L. Come sai se un gruppo evita qualcosa?

C. È come andare in bicicletta … è difficile spiegarlo. Ho imparato a farlo.

Pg. Ci sono segni?

C. No

M. Christine, possiamo vedere l’interruzione del contatto!

C. Non è come scelgo su cosa lavorare. Non dipende tutto da me. Sono più esperta, posso insegnare, è vero, ma non ci sono solo io; è il gruppo che sceglie su cosa lavorare. Se entro in un gruppo e qualcuno dice “voglio lavorare”, posso rispondere, “Approfondiamo un po’ poi scegliamo insieme”.

 PG. Ultimamente ho conosciuto molti formatori esperti, e ho notato che mi sento molto più libero con loro. Un buon trainer una grande esperienza, mi fa sentire più libero di fare e dire quello che voglio.

C. Sì, non è l’individuo da solo, è la combinazione di un trainer esperto e di un certo gruppo. Ho quella esperienza di sentirmi libera, ad esempio quando guardo un film molto toccante. Io esco dal cinema e mi dico “mio Dio, questo regista sa come fare dei buoni film!”, E mi sento woooah! Non so come abbia realizzato il film tecnicamente. Ha fatto buone scelte, una buona storia, buoni attori che lavorano bene insieme. Tutto ciò funziona: vai a vedere un film e entri in una situazione in cui ti senti bene.. tutti sappiamo come è un buon film. Ti fa sentire bene, più ricco e più libero. Ci sono altre situazioni che sono completamente diverse: aspetti solo che il film sia finito! È un dono della situazione, del momento, della cultura …

M. Non ti piace di mettere tutta l’attenzione sul leader, non è vero …

C. Credo che sia importante guardare a ciò che il leader fa. Ma non ci sono regole per fare accadere la magia! Naturalmente il leader è importante. Un leader senza esperienza, con l’ansia di essere abbastanza bravo, non funziona. Quando ho condotto il mio primo gruppo, ho avuto così paura di non essere abbastanza brava! Sono stato più coinvolta da questo “spero di essere abbastanza brava! Spero di essere abbastanza brava! Spero di essere abbastanza brava! “più che da ogni altra cosa [grande risata]. Hilda mi ha aiutato dicendomi “l’unico problema, l’unico obiettivo è che devi sopravvivere, ecco tutto. Basta sopravvivere! “. Sono stata sollevata dalla notizia che avrei dovuto solo sopravvivere!! (grande risata)
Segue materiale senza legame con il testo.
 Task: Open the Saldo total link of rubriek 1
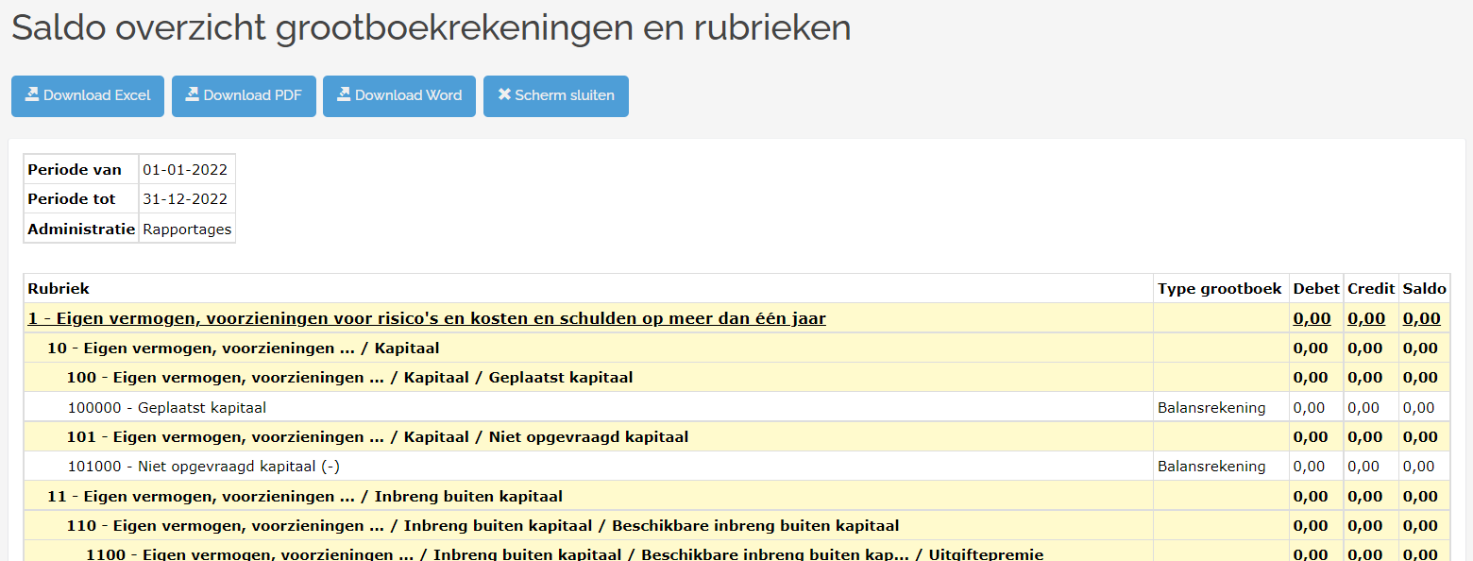1422,318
M. il punto è il livello della paura dell’allenatore …

C. Sì, livello di esperienza, il livello di paura …

M. desiderio narcisistico di eseguire …

C. Sì, l’aspettativa che tutti ti dicano: “Sei così meraviglioso, sei così bravo”
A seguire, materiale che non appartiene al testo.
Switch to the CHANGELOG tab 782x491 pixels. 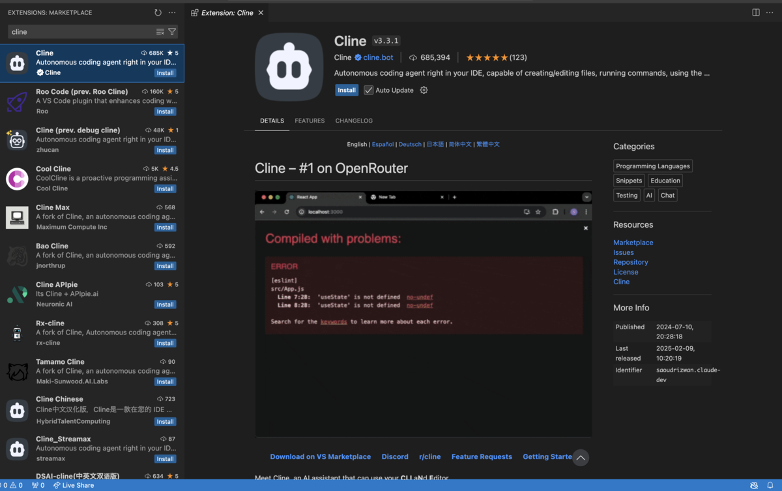point(354,121)
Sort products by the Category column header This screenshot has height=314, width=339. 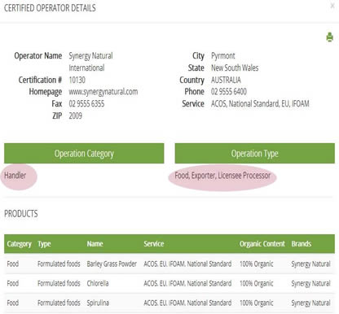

 Lidia: In che misura il gruppo è una risorsa o un ostacolo allo sviluppo di un individuo?

C. A volte il gruppo può essere negativo per un individuo. Nel gruppo di formazione possiamo lavorare con i fenomeni di transfert molto più facilmente che nelle sedute individuali. In Gestalt ci formiamo all’interno di gruppi, mai uno ad uno. È possibile avere una terapia individuale, ma la formazione avviene in gruppi. La formazione è relazionale e non sei solo, è importante. Non sei solo e non sei solo a fare il lavoro. Tutti i miei problemi, sono i problemi con te, in modo da poter lavorare su di loro. Le altre persone sono un’opportunità.

M. A volte il gruppo non è un ottimo posto se gli allievi entrano in forti paure narcisistiche. Il gruppo potrebbe essere troppo per loro.

C. Ma stiamo parlando di gruppi di formazione

PG: Qual è la differenza tra il lavoro nei gruppi di terapia e nei gruppi di formazione?

C. Nel gruppo di formazione posso parlare di teoria, posso parlare per esempio della ferita narcisista. Nella scelta dei candidati, però, ho bisogno di capire se una persona può parlare del suo narcisismo nel gruppo. Questo è un criterio per la selezione delle persone: se le persone non possono discutere le loro problematiche in un gruppo, devono essere indirizzate ad un gruppo di terapia. Ci deve essere un ground che permette all’allievo in formazione di stare nel gruppo e portarsi, se non c’è questo ground, non puoi entrare in un gruppo di formazione.

M. Dopo un po ‘di lavoro in gruppo un tirocinante ha bisogno di poter riflettere con il gruppo sul suo “caso”. Qualcuno potrebbe non essere in grado di farlo. Questo è uno dei criteri che utilizziamo per la selezione degli allievi.